▶ About this task
Answer these questions from the diabetes account below:
1. What other name does the account give for borderline Diabetes?
2. What was raised at night to help with breathing?
3. What was the name of the Microsoft Network group that proved very helpful?
*** Excerpted passage Section Begins ***
52 - On Learning I had Diabetes

A.H. Blackwell

My doctor had told me that I had borderline Diabetes, which is also called Impaired Glucose Tolerance. I was kind of fond of cake and cookies but, apparently, it’s not so much about that as it is about getting older, and being sedentary and a bit overweight, that plus heredity. I didn’t pay too much mind to it because it wasn’t bothering me any. I was on a diet for a while but then I went off it.

I started to get really, really sick. I was tired all the time and rest didn’t help. I couldn’t breathe properly and I had to have the head of my bed raised up at night to help my breathing. My vision got blurry, especially in the morning but also, periodically, throughout the day. I wondered if I was losing my eyesight. I was making more trips to the washroom than I could count. Parts of me started to swell up – my feet and my hands. I went into the doctor and told her I thought I had a heart condition. She took a look at me and all the things that were wrong and said, “Diabetes”. She cut right to the chase and said I had full-fledged Diabetes 2.
Well, darn!

Diabetes seeks out the weaker parts of your body and produces symptoms there.

I had the A1C blood test and, of course, my figures were over the moon. I had to learn everything there was to know about Diabetes now, because that’s the way I am. If something goes wrong, I research it. My first resource was the Internet. I went looking for Diabetes Forums with Chat Rooms and found some. A Microsoft Network group called Diabetes Fun and Friends was very helpful. They were mostly from the southern USA and were very polite about my being from up north in cold country, Canada. I soon found out that there were people out there who had Diabetes symptoms one heck of a lot worse than I did.
*** Excerpted passage Section Ends ***
*** Given records Section Begins ***
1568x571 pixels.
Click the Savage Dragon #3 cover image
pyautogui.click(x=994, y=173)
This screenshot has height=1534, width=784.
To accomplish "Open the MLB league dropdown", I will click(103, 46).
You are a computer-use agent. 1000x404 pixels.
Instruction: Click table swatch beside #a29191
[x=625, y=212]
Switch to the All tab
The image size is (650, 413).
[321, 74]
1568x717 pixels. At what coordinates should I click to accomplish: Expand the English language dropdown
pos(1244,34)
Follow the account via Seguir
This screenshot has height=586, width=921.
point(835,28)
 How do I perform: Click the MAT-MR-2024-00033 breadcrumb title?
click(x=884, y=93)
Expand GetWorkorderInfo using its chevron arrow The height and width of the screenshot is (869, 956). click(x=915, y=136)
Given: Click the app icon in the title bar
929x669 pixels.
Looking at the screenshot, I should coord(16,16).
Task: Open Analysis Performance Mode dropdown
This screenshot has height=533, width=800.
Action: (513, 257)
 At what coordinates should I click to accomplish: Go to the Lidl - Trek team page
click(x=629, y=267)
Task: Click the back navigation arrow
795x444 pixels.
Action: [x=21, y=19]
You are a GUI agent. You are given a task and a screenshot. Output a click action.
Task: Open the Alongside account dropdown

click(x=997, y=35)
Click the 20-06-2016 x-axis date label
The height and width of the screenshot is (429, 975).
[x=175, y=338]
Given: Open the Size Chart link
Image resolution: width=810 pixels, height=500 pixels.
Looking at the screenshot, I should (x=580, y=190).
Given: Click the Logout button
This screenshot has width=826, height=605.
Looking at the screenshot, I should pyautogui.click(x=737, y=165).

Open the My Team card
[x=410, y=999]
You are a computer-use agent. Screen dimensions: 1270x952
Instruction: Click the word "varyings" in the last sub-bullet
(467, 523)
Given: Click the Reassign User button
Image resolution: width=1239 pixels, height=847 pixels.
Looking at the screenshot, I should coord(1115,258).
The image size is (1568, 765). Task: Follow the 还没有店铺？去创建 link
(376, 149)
*** Given records Section Ends ***
▶ Finished task
1. Impaired Glucose Tolerance.
2. The head of the bed.
3. Diabetes Fun and Friends.